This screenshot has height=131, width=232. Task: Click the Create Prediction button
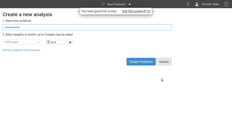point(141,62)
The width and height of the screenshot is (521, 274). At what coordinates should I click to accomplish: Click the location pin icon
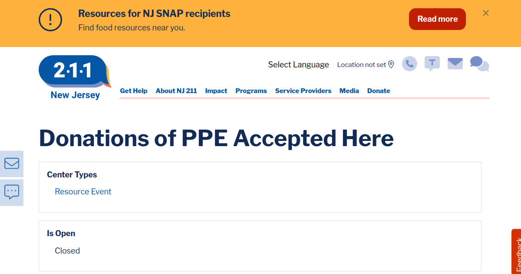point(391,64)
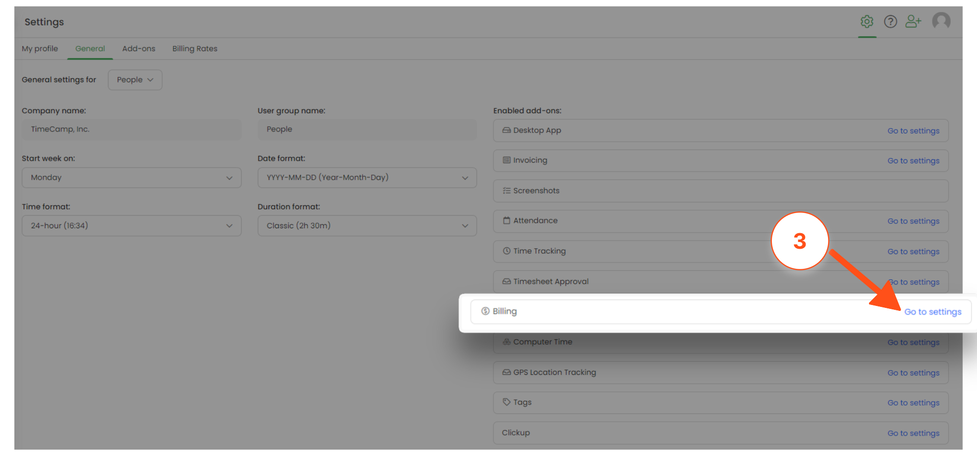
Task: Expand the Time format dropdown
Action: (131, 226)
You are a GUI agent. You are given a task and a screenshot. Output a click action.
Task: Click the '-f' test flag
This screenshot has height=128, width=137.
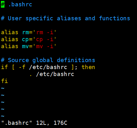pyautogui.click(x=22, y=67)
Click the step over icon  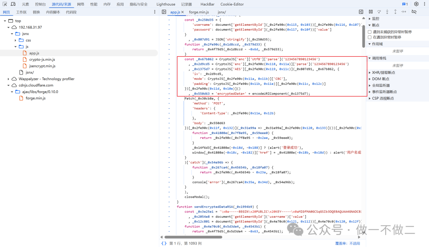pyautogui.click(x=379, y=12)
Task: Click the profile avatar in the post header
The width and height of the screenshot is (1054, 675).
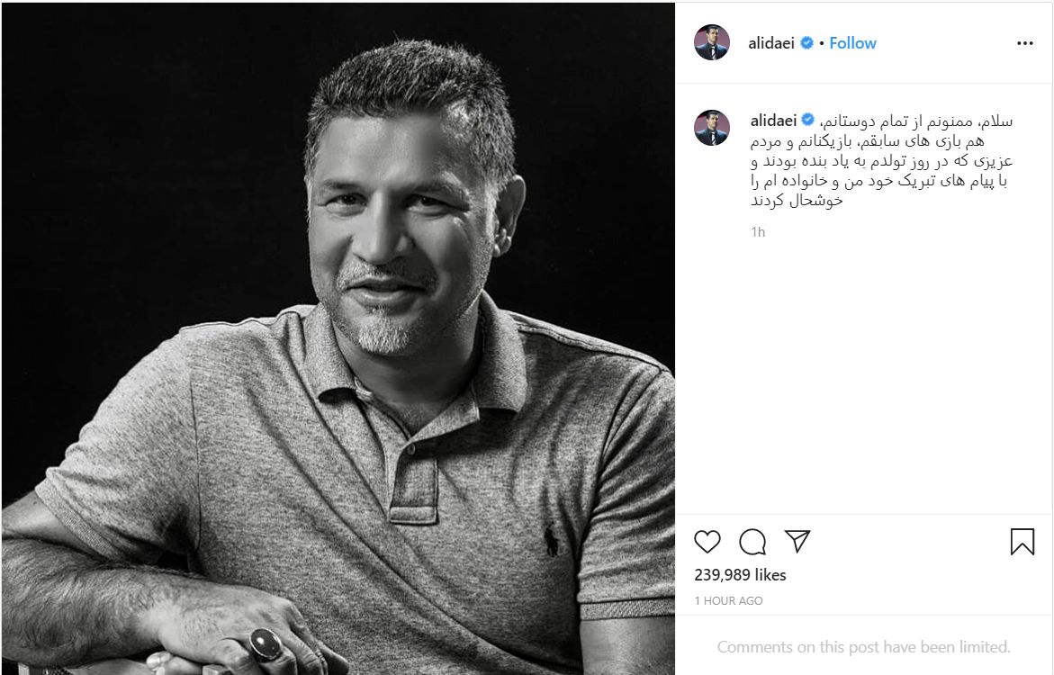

_____

[Assignment]:
Transcribe exactly, with no pictures, the lines running from the first line of the material through the line holding "Task: Click the '-f' test flag".

[Exercise result]:
This screenshot has height=131, width=232. Task: Click the Create Prediction button
point(141,62)
The width and height of the screenshot is (521, 274). At what coordinates should I click to accomplish: Click the location pin icon
point(391,64)
Task: Expand the Time format dropdown
Action: (131, 226)
You are a GUI agent. You are given a task and a screenshot. Output a click action.
Task: Click the '-f' test flag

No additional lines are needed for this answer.